Please copy all of the screenshot grounding data below word for word, omitting the pictures.
[Opening The input section]
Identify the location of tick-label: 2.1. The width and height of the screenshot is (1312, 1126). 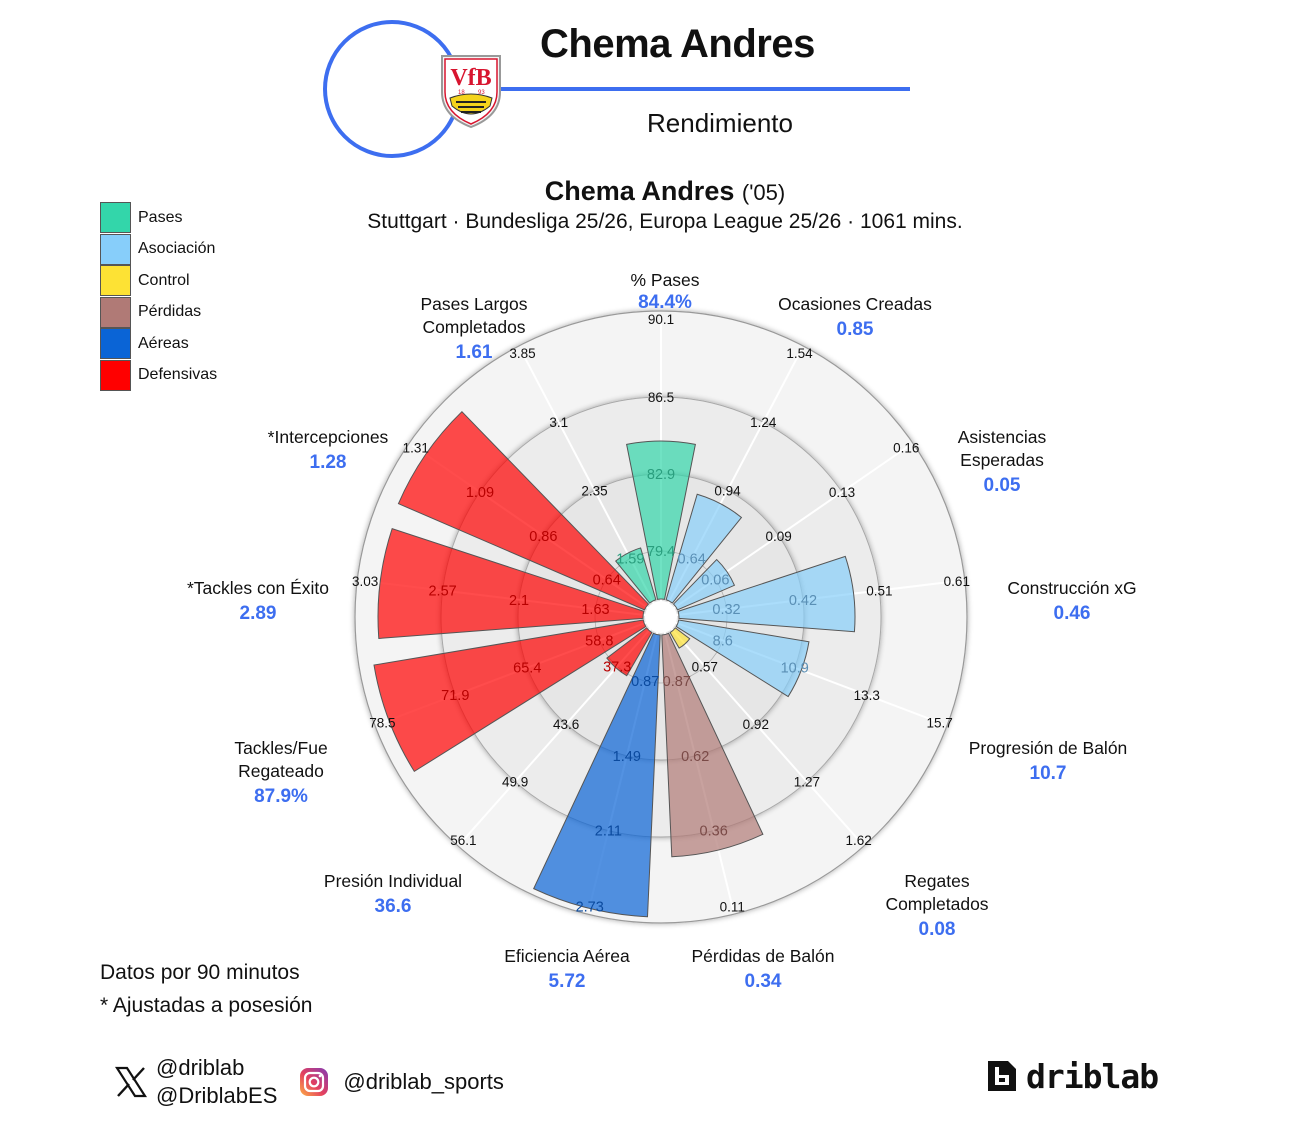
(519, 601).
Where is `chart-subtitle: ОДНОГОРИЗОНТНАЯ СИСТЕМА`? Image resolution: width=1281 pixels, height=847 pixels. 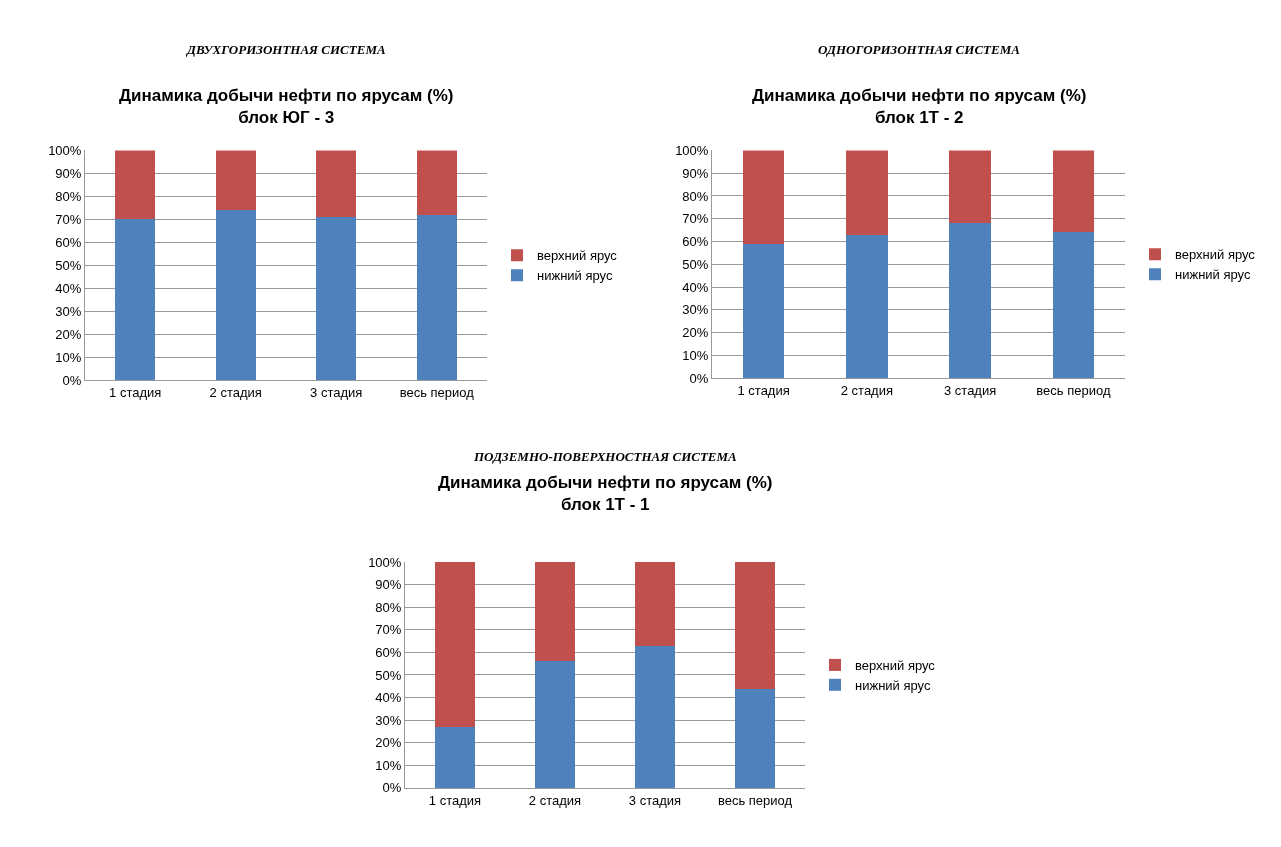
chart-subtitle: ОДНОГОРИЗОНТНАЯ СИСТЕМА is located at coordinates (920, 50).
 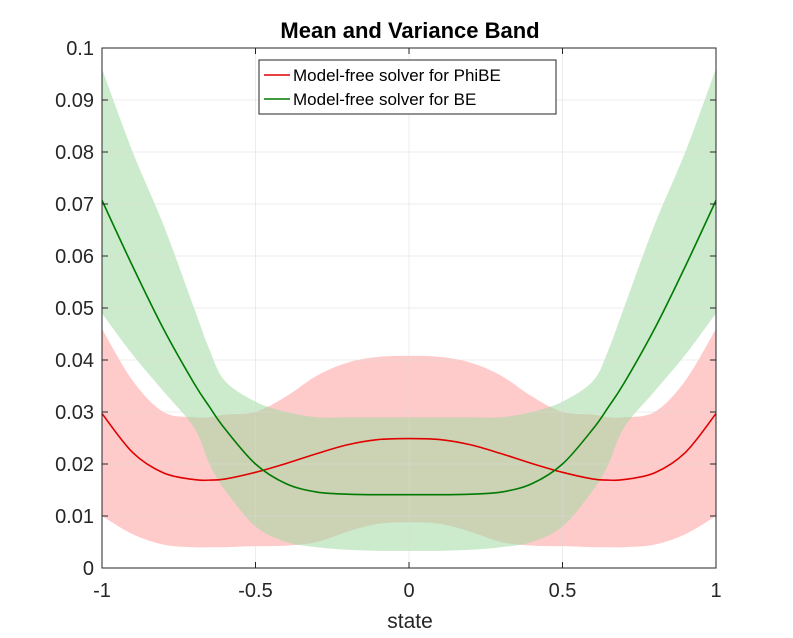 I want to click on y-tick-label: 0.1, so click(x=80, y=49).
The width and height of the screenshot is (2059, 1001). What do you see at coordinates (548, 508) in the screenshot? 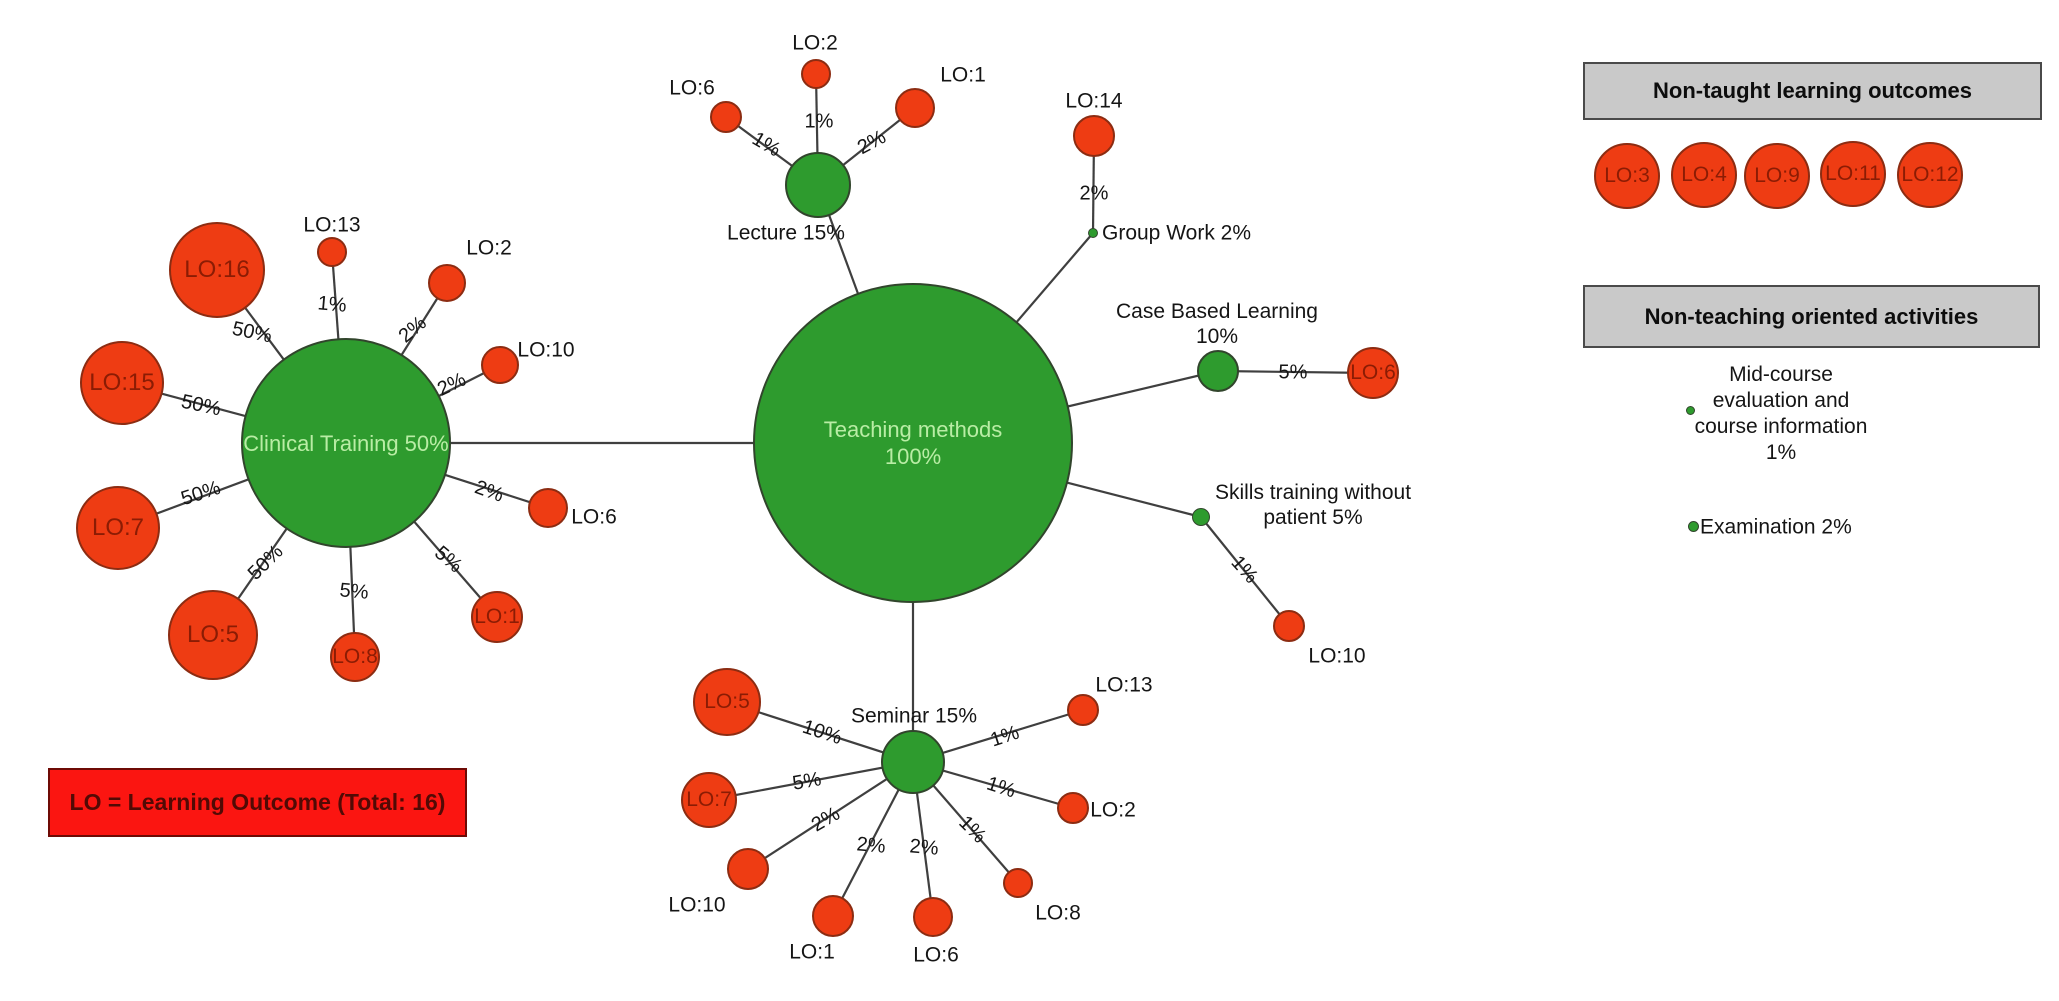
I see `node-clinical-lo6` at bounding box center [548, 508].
[Closing The input section]
Written reply:
Identify the location of tick-label: 2.1. The width and height of the screenshot is (1312, 1126). 
(519, 601).
Where is `chart-subtitle: ОДНОГОРИЗОНТНАЯ СИСТЕМА`? Image resolution: width=1281 pixels, height=847 pixels. 
chart-subtitle: ОДНОГОРИЗОНТНАЯ СИСТЕМА is located at coordinates (920, 50).
  I want to click on y-tick-label: 0.1, so click(x=80, y=49).
The width and height of the screenshot is (2059, 1001). What do you see at coordinates (548, 508) in the screenshot? 
I see `node-clinical-lo6` at bounding box center [548, 508].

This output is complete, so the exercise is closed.